Extracted records
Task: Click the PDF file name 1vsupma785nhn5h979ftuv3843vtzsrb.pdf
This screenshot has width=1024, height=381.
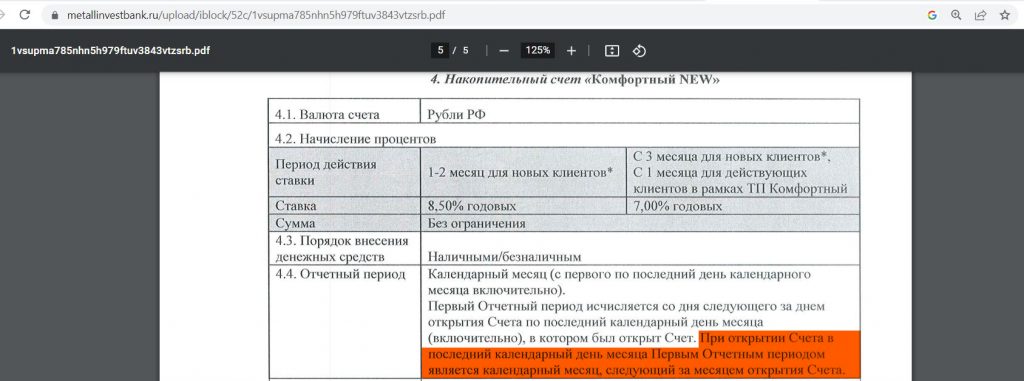Action: pos(110,50)
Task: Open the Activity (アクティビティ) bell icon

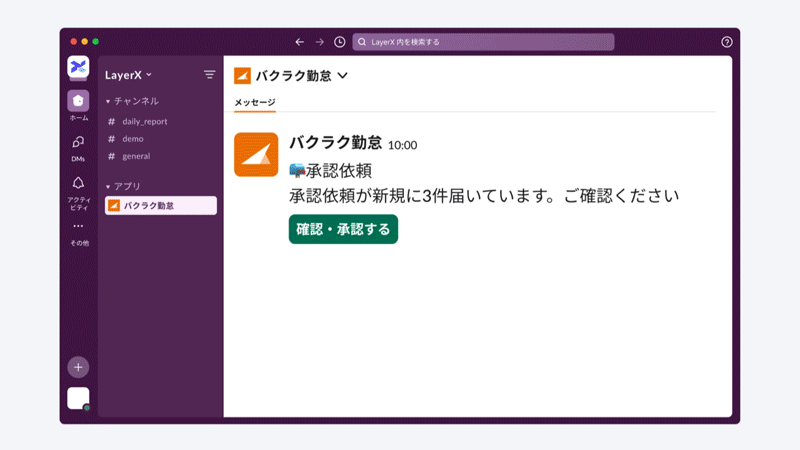Action: [x=78, y=183]
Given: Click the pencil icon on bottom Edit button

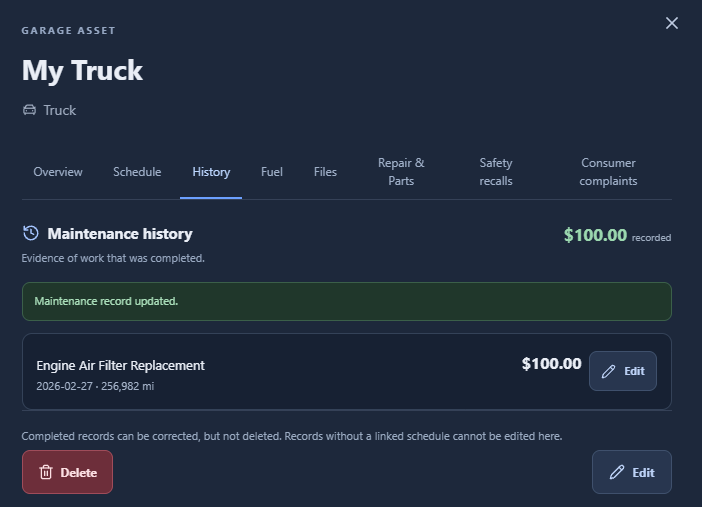Looking at the screenshot, I should pos(617,472).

_What is required_. The copy should hold exactly the lines from the one containing "This screenshot has width=1024, height=381." through the final line of the records above, both ends included, and no picture.

_Problem solution_.
This screenshot has width=1024, height=381.
Action: pos(110,50)
Task: Open the Activity (アクティビティ) bell icon

Action: [x=78, y=183]
Given: Click the pencil icon on bottom Edit button

Looking at the screenshot, I should pos(617,472).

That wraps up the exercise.